Lieberman, Levin To Probe Enron Collapse

WASHINGTON – Governmental Affairs Committee Chairman Joe Lieberman, D-Conn., and Permanent Subcommittee on Investigations (PSI) Chairman Carl Levin, D-Mich., said Wednesday an examination into the sudden implosion of the Enron Corporation would be a Committee priority in 2002.

Lieberman announced the full Committee would hold hearings January 24 into whether government agencies could have done more to protect the thousands of people and businesses hurt by the largest bankruptcy in American history. Senator Levin said he will subpoena documents from the Board of Directors of Enron, as well as top company officials, as part of PSI’s investigation into how Enron was governed and audited, and how it used offshore entities to conduct its business. PSI hearings are anticipated later in the year.

“The untimely and wholly unexpected failure of a corporate giant like Enron is an alarm call to all of us in government to make sure that we are doing all we can to protect the integrity of our markets and the savings and investments of the American people,” Lieberman said. “Today, 60 percent of the citizens of this country own stocks. The interest of those hardworking people in their investments and retirement plans is at the heart of the committee’s interest in Enron.”

“The collapse of Enron has enormous consequences for Enron stockholders and employees, the overall investing community, and the U.S. economy as a whole,” Levin said. “Thorough investigations are needed – and from different perspectives – to determine whether current law was violated and where current law is inadequate to protect the public interest. Our role in Congress is to understand what went wrong and why so we can make sure this does not happen again.”

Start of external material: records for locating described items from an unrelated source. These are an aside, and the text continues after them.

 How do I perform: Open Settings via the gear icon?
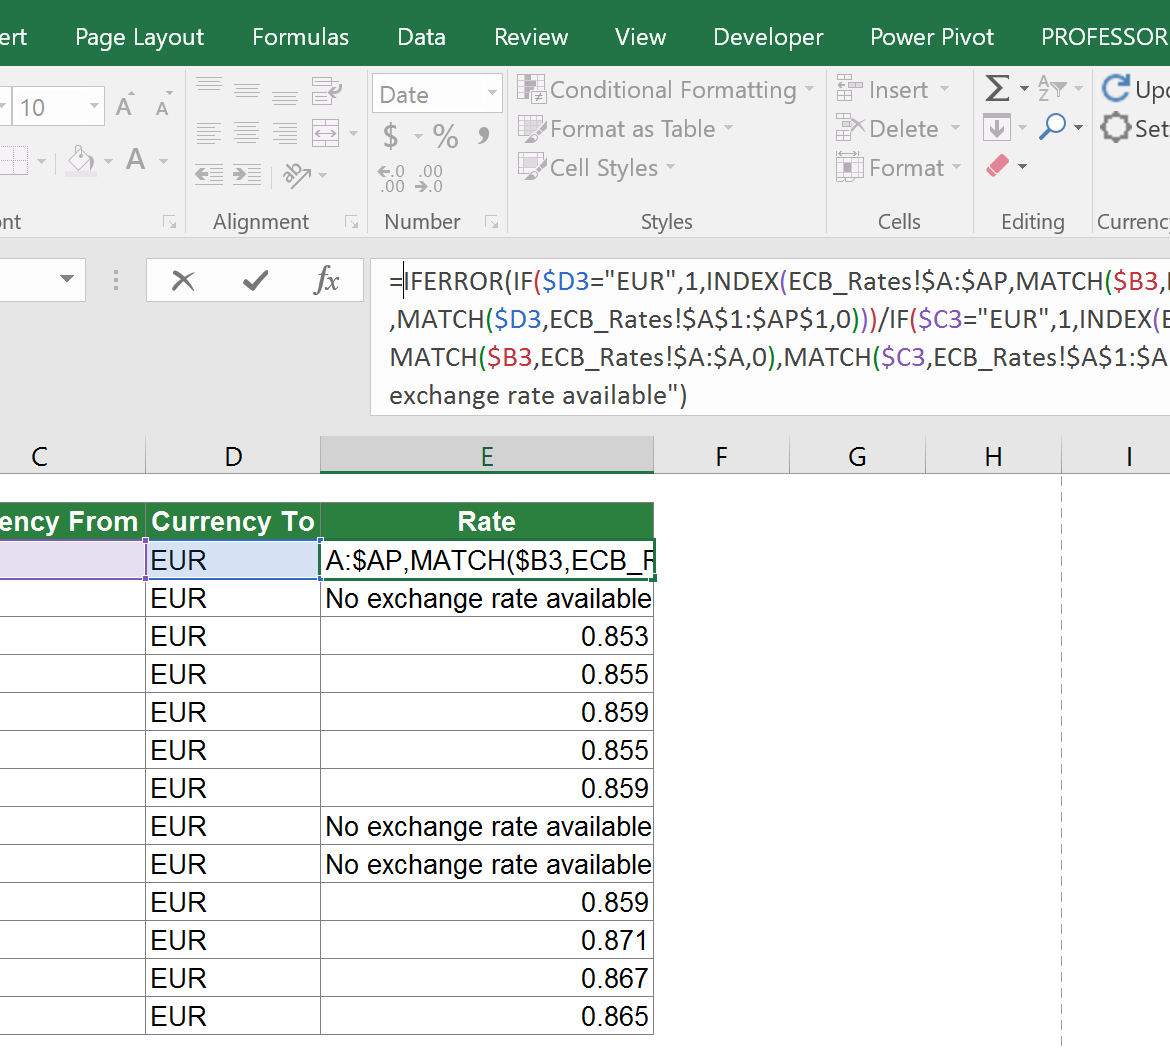[x=1115, y=127]
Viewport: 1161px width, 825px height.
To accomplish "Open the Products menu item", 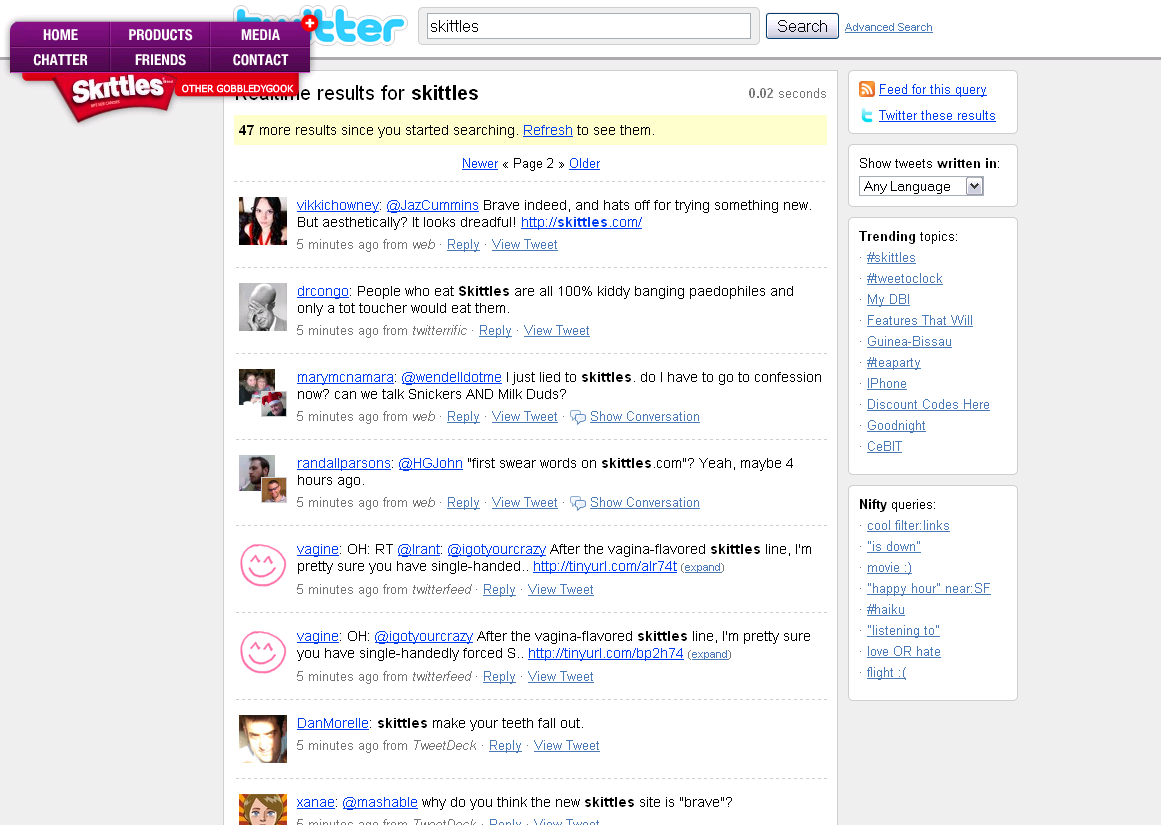I will point(160,35).
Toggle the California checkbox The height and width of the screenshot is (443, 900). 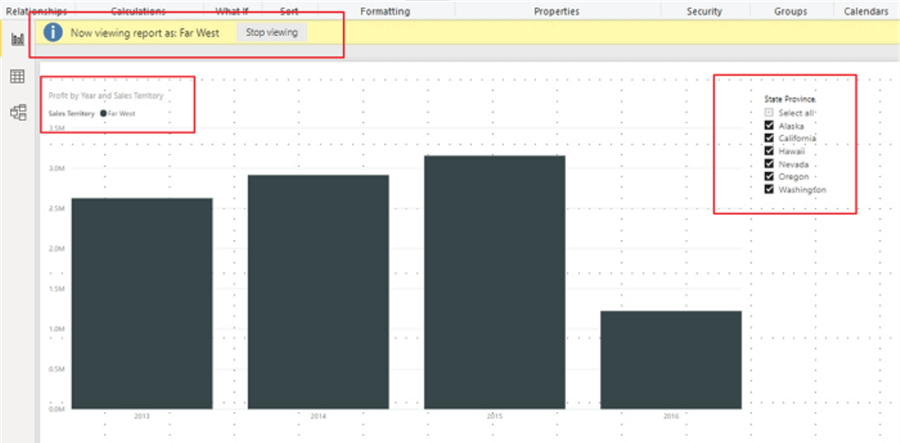click(769, 138)
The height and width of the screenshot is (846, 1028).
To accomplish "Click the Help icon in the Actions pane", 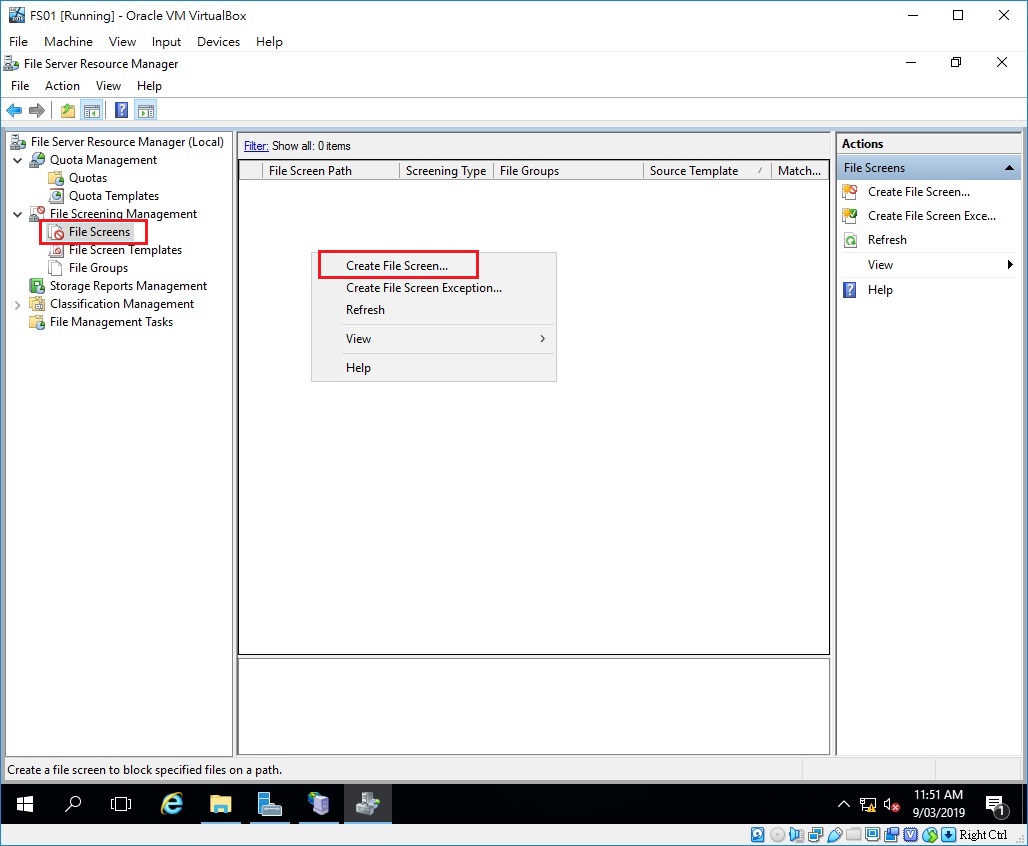I will [849, 290].
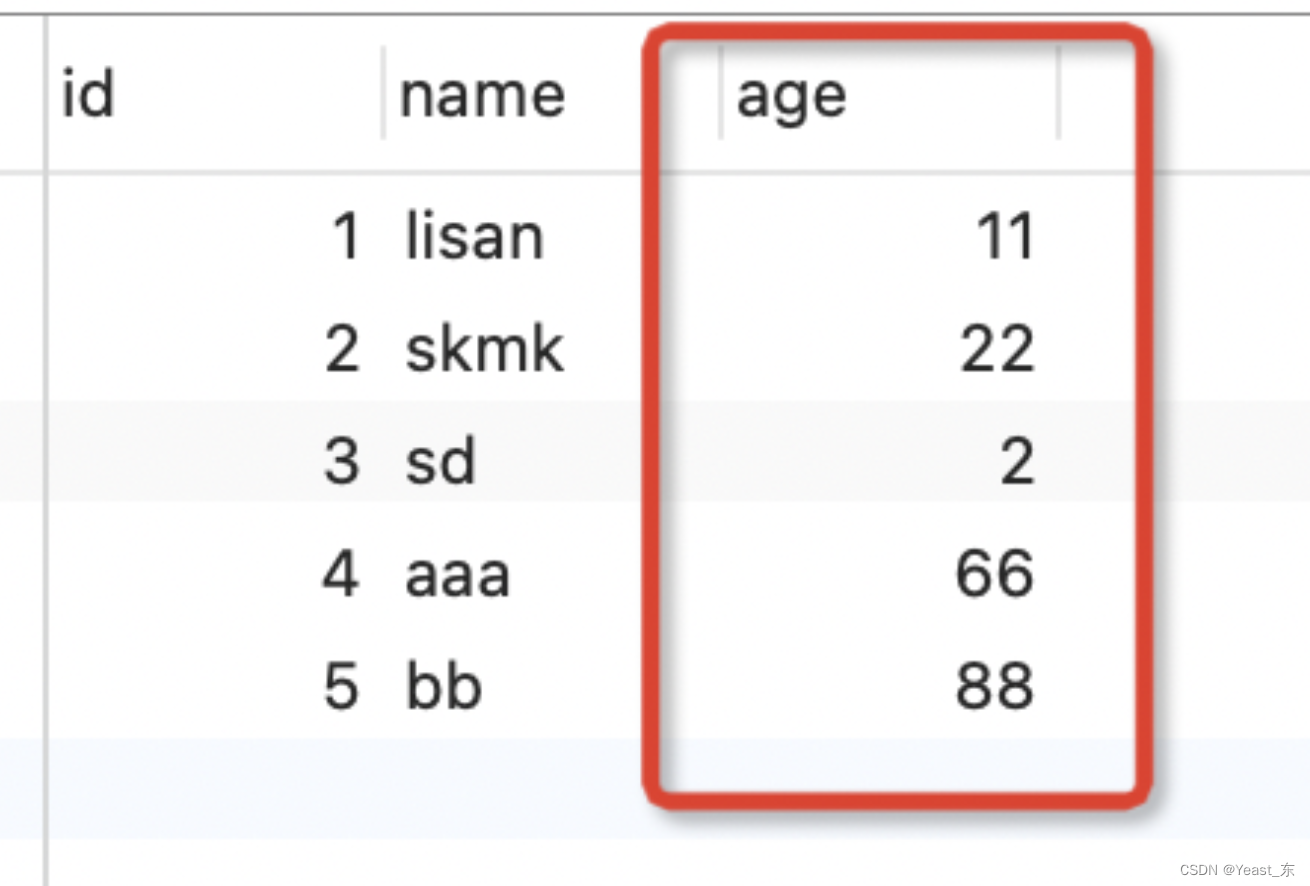Screen dimensions: 1310x886
Task: Select the name cell skmk
Action: coord(484,350)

Lieberman said the full committee will call experts on investing and regulation of the financial markets, energy and derivatives trading, and pensions and retirement savings to speak to the flaws in the system that allowed so many people to be victimized by Enron’s collapse. In the weeks and months that follow, Lieberman said, the committee will look at each of those problems in greater detail to see if cracks need to be filled in the regulatory system – including at the Securities and Exchange Commission, the Federal Energy Regulatory Commission, the Commodity Futures Trading Commission, and the Labor Department – that so many Americans fell through the day that Enron declared bankruptcy. Levin said PSI will spend the next few months gathering and analyzing the documentary trail of Enron’s collapse, with particular attention to the role of the Board of Directors in overseeing Enron activities; the role of the auditor, Arthur Andersen; and Enron’s use of related entities, limited partnerships and special purpose entities.

“The questions that need to be asked and answered about what happened to Enron are of great public – not partisan – interest,” Lieberman said. “That is the spirit in which we begin our Enron investigation and that is the spirit in which we intend to conduct it. This is a search for the truth, not a witch hunt, because the truth will enable us to take steps to prevent what happened to Enron, its employees, customers, and investors from happening again.”